With contact cooling to 20°C, the authors observed a steady decline in inflammatory marker levels over the first 3 days after injury. At lower temperatures (10°C and 6°C), inflammation could, conversely, intensify. This highlights the existence of an "optimal temperature window": at 6–10°C, overall cell activity and membrane permeability decrease, hindering normal metabolism and neutralizing the benefits of cooling.

The addition of exogenous TNFα slowed healing: epithelial recovery worsened, and fewer vessels grew. However, cooling to 20°C partially offset this inhibitory effect. The data show that moderate cold helps the body conclude the inflammatory phase in a timely manner and begin the phase of active cell division.

 

Modeling on skin equivalents: confirmation in a tissue-engineered context

Three-dimensional skin models reproduced the same pattern. The ELOVL4 enzyme functioned predominantly in the epidermal layer of these models. Treatment with DHA and EPA reduced inflammation, while blocking the enzyme intensified it. When these pre-treated models were transplanted into mouse wounds, the groups treated with omega-3 acids demonstrated faster wound closure and high-quality skin restoration. This confirms that the mechanism works not only at the whole-organism level but also at the level of individual tissue structures.

 

Practical significance and potential applications

From a practical standpoint, the work provides important clues for dermatology and aesthetic medicine.

First, the data explain the seasonality of wound healing. At moderately cool temperatures, an ancient adaptation mechanism is activated, leading to increased synthesis of omega-3 fatty acids and helping to resolve inflammation faster [5].

Second, the results indicate the benefits of controlled cooling (around 20°C) as an adjunct to wound treatment. Importantly, the exposure began 24 hours after injury — when the natural peak of inflammation had already passed. In clinical practice, this will require precise timing: premature suppression of inflammation could be harmful, while timely acceleration of its conclusion is beneficial.

Third, DHA, EPA, and the ELOVL4 enzyme can be considered targets for new drugs to accelerate healing, especially in chronic wounds or inflammatory skin diseases.
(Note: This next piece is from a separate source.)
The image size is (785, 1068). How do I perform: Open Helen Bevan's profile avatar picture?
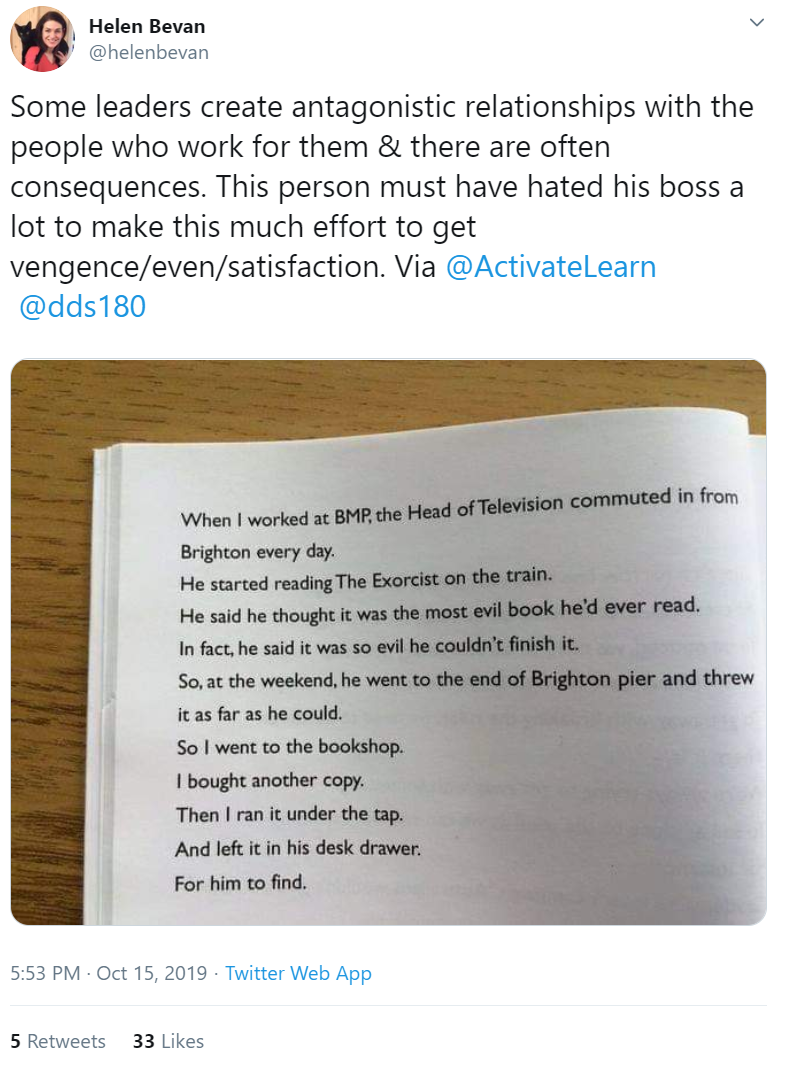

The authors note that the study was conducted on mice, and trials on human skin are needed for clinical implementation. It also remains to be studied how temperature affects other important enzymes and processes in the later stages of healing.

 

Conclusion

The work by Zhou et al. shows that moderate skin cooling to 20°C can accelerate wound healing by activating omega-3 fatty acid synthesis and suppressing excessive inflammation. This temperature exposure helps the wound transition more quickly to the phase of active recovery and vessel growth.
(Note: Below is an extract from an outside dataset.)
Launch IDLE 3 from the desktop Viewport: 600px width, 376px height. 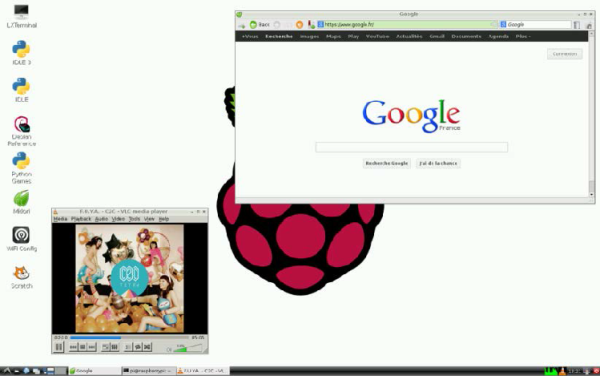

For skincare practitioners, this study provides scientific justification for the temperature regime in postoperative care and opens the way to developing new treatments for complicated wounds based on fatty acid metabolites.

 

References

  1. Simka M. Seasonal variations in the onset and healing rates of venous leg ulcers. Phlebology 2010; 25(1): 29–34. doi:10.1258/phleb.2009.009015.
  2. Eming S.A., Murray P.J., Pearce E.J. Metabolic orchestration of the wound healing response. Cell Metab 2021; 33(9): 1726–1743.
  3. Zhou S., Li Z., Li K. et al. Contact cooling-induced ELOVL4 enhances skin wound healing by promoting the inflammation-to-proliferation phase transition. Int J Biol Sci 2025; 21(5): 2067–2082.
  4. Calder P.C. n-3 polyunsaturated fatty acids, inflammation, and inflammatory diseases. Am J Clin Nutr 2006; 83(6 Suppl): 1505S–1519S.
  5. Peña O.A., Martin P. Cellular and molecular mechanisms of skin wound healing. Nat Rev Mol Cell Biol 2024; 25: 599–616.